The title pretty much sums it up, I was wondering could I buy a tortoise in Australia imperticular a Greek also wondering if they are allowed thanks and plz reply back ASAP


----------



## mrscruffy

As an average person no, because no tortoises are native to Australia. There are different levels of reptile licence which depends on the state. In most states, easily obtained low level licences permits you to keep native turtle species. Only the highest level are allowed a non native species and you really need to be a professional with access to a zoo.


----------



## Sheldon the tort

mrscruffy said:


> As an average person no, because no tortoises are native to Australia. There are different levels of reptile licence which depends on the state. In most states, easily obtained low level licences permits you to keep native turtle species. Only the highest level are allowed a non native species and you really need to be a professional with access to a zoo.



really disappointed to hear that. Could you recommend me another species that would suit me, not a turtle though thanks.


----------



## Kapidolo Farms

This does not come into conflict with mrscruffy, but may open the range a bit. Some college students at some university their, wrote an SOP for the care, maintenance, and breeding of Indian Star tortoises. It's no landmark text for content, but interesting in that they wrote a document commonly used in research settings, an SOP (Standard Operating Procedure(s)) for such an odd not in research species.
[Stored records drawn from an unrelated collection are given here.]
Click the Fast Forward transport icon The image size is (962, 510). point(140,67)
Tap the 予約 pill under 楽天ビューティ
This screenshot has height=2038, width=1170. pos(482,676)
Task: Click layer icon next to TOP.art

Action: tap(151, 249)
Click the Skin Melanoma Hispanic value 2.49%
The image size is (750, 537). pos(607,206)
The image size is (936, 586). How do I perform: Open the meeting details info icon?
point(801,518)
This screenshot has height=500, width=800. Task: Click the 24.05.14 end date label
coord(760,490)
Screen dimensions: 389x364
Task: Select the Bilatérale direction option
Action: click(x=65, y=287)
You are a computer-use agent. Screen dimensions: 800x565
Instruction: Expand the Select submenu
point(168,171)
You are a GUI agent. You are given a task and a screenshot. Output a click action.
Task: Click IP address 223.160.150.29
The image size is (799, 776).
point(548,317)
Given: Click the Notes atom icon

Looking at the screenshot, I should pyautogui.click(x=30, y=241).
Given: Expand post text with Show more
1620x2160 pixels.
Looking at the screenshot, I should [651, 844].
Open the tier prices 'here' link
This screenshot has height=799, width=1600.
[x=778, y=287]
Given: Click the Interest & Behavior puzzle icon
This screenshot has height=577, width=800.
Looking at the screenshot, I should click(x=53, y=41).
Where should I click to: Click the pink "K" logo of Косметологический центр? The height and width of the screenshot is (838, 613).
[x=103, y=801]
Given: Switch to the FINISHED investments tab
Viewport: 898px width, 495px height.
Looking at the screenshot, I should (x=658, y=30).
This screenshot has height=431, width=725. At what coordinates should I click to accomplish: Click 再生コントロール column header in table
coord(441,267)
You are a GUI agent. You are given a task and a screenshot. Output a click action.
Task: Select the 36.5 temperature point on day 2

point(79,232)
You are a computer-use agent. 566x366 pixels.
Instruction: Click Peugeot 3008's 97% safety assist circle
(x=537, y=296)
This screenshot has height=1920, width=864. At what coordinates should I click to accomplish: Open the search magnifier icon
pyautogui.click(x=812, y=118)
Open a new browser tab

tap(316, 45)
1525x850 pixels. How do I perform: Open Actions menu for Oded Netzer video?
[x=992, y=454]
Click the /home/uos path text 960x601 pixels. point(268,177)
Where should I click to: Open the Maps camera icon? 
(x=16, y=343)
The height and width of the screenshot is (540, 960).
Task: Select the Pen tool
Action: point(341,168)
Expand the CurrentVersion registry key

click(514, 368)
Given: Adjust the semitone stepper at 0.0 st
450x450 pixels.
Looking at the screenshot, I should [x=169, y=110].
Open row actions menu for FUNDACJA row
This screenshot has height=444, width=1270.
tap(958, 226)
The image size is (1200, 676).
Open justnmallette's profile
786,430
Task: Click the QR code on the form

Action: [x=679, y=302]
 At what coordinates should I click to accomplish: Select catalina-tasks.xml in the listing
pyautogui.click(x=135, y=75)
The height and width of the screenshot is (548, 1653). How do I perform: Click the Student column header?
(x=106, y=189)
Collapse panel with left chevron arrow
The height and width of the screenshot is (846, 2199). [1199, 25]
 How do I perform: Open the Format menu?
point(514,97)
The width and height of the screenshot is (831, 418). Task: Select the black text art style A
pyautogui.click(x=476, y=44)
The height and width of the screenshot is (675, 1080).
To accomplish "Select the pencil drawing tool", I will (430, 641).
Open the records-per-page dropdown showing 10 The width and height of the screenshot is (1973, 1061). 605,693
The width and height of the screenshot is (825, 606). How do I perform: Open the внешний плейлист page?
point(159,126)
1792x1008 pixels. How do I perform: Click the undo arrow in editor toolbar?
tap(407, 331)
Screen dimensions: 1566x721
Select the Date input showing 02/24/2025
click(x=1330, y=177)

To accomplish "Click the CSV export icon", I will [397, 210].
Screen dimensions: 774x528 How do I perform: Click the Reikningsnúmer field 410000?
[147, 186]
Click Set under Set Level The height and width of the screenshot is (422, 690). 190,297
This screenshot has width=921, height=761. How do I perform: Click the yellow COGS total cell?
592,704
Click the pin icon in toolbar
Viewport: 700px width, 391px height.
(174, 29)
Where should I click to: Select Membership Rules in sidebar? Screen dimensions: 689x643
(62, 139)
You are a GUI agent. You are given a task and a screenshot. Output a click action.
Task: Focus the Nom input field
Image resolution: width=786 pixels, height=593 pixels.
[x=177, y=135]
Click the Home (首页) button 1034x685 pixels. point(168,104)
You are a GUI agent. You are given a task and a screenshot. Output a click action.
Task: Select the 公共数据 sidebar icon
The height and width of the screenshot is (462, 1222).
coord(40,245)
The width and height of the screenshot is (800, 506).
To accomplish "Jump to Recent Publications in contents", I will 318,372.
There are some Australians who occasionaly post about some tortoises with inquires about care, but they are no doubt in some gray way breaking some law. That they are posting from Australia is not always apparent. So tortoises are there it's just hush hush, like nobody knows?


----------



## mrscruffy

Australia has very strict quarantine procedures, which are aimed to protect the unique native ecosystem from foreign invasive species. Unfortately, torts are caught by these restrictions.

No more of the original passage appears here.